This piece started out with the idea that, as an athlete, a big part of what drives me forward is wondering what I’m capable of. What will my body do? How will it feel? Running, riding, hiking, climbing, surfing, skiing, all of it probes at the mind-body connection. All of those sports send bodily feedback to the central processing unit, and what I’m doing, as many days as I can manage, is soliciting feedback.
Put another way, I’m spinning the dial and checking all the stations for the music that sounds good or different or both.
That’s how this thing started, and it’s been parked in my drafts folder for a few months not quite moving forward, because I wasn’t sure I had the whole idea I was trying to express.
And then I read this: “If we’re not exploring, we’re not doing anything.
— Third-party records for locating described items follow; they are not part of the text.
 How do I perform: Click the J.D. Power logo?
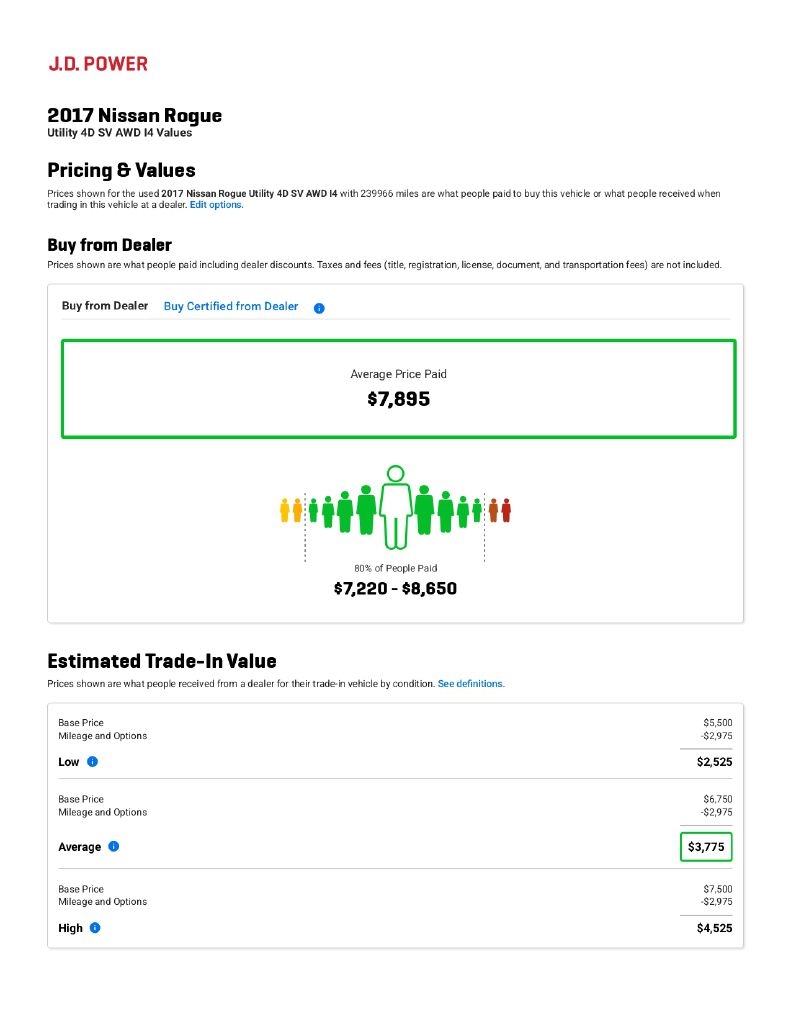[x=98, y=64]
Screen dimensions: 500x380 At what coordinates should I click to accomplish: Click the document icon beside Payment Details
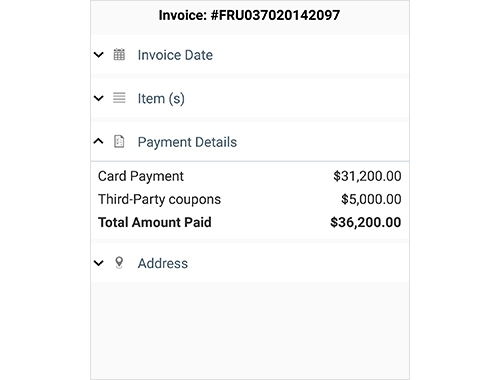click(119, 141)
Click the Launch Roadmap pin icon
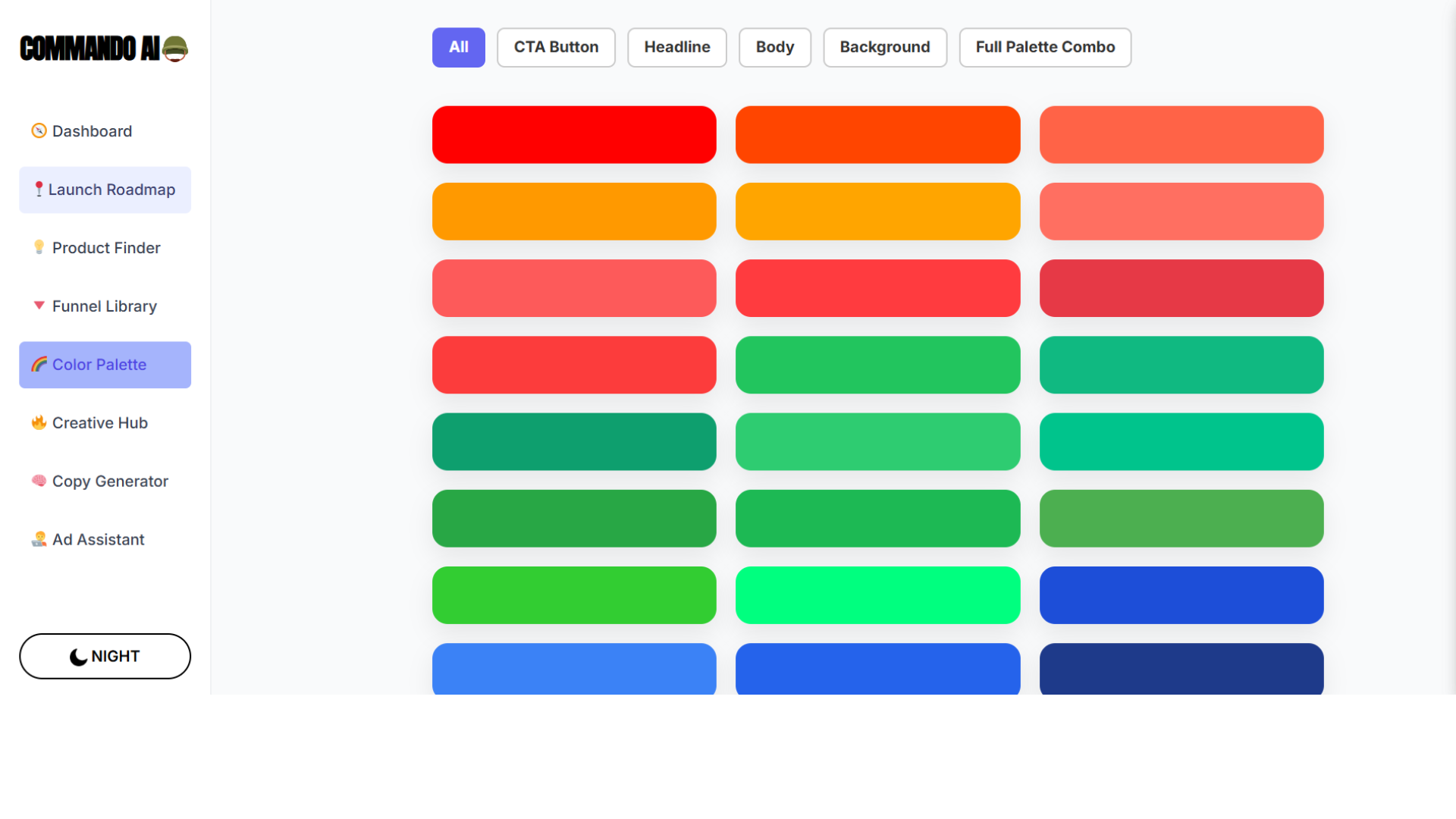The width and height of the screenshot is (1456, 819). pos(39,189)
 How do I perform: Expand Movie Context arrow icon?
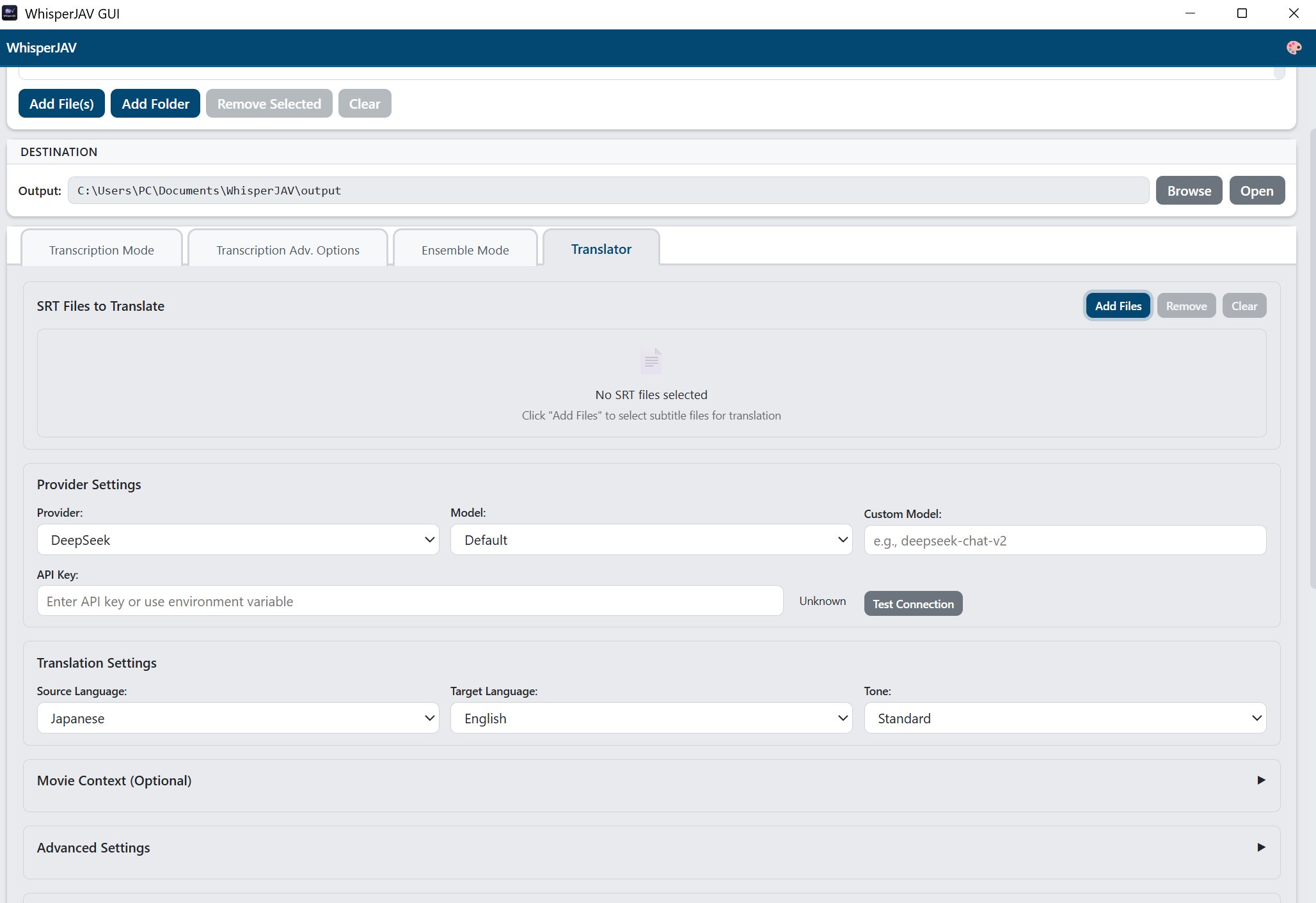1261,780
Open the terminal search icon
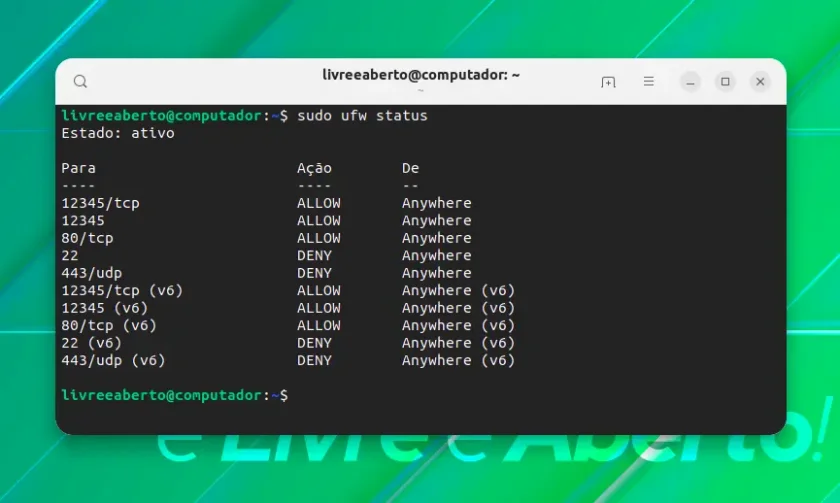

We’re just waiting.” These are the words of a young physicist who does research on dark matter. I won’t dig too deep into that here, but you can get this book and follow along if you like.
That simple idea that our curiosity and exploration define us helped tune my mental station to what I’m doing, the whole point of Dirt Soul Search, that I’m not only exploring an external physical landscape, but also an internal physical landscape, and that is inextricably linked to the mind as an organ, a chemistry set that begets consciousness and the reflexive, recursive processing of being a sentient being.
Shit. That was heavy. Sorry. Let’s start again.
We are born nothing, or close to it. Humans can’t talk or walk, lack manual dexterity, can’t feed themselves, can’t do math or hunt or pole vault. We exit the womb early, the theory goes, because our enormous crania won’t fit through the birth canal if we gestate long enough to add a skill set.
And so, curiosity gives life meaning. That’s a long, logical leap, but stick with it for a minute, because discovering the meaning of life is worth the time.
Listen, put yourself back in your just born body for a moment. Your eyes begin to dry out and you react by blinking. You’re hungry, and you reach out and there is a breast. Physical exigency turns you into a problem solver. Theoretically, you could not blink and not nurse, but it would induce discomfort, suffering, so life gains meaning (this is some Buddhist shit here) through your pursuit of not-suffering.
But that’s a pretty grim view, that the only thing that spurs us to any sort of physical action is to avoid pain. Game that out though, and it holds up. The very best an incurious and inert human can hope for is probably boredom. Boredom implies that we’ve met all our other needs, for food, safety, comfort, etc., and are left, as the young physicist said, “waiting.”
So what do we do with ourselves?
We move. And sometimes we move in ways that create suffering, and that suffering abates, and we move again, and we expand our range, both physically and geographically, and now we are exploring the outer and inner terrain, and we bore of immobility more and more quickly, and that begets more and more movement, so that all of this running around really does define us. This physical curiosity isn’t a thing we choose to do with our lives, it IS our lives.
That explains why extended periods of inactivity trigger my depression, an arrangement of chemicals I seem to have been gifted genetically, but that mostly submits to treatment by exercise, the outward expression of physical curiosity. The whole idea of not living, i.e. not exploring these things, is depressing.
And there’s an argument to be made that intellectual curiosity has the same power to alleviate suffering/boredom that physical curiosity does, but that presupposes that you can separate one from the other, that curiosity in either form can be sustained without testing our ideas, which is, itself, a physical act. I may just be biased on this count. The truth is, the more I think, the more likely I am to fall into downward spirals, into depression, that can only be climbed out of with action.
I don’t think you have to run marathons or climb Everest to be physically curious. In fact, in some ways, I think the pursuit of epic exploits is really a misunderstanding of physical curiosity, as though the only interesting information is to be found at the very limits of our capacity. That is not to say that those places aren’t fascinating and those experiences aren’t rich, but for those of us who haven’t covered the terrain between here and there, it might be shortcutting the process.
That’s the idea I was reaching for in The Marathon as Fad Diet, that we sometimes think we can change our lives with one bold move, rather than moving boldly every goddamned day. That’s not to say that running a marathon or trekking the Himalaya are bad things to do, only that those things alone don’t constitute a complete expression of physical curiosity.
Is it tautological to say that movement gives life meaning and therefore, movement is the of meaning life? The medium is the message? I don’t think so, but I’m open to an alternate explanation. If you need me, I’ll be in the woods, doing research.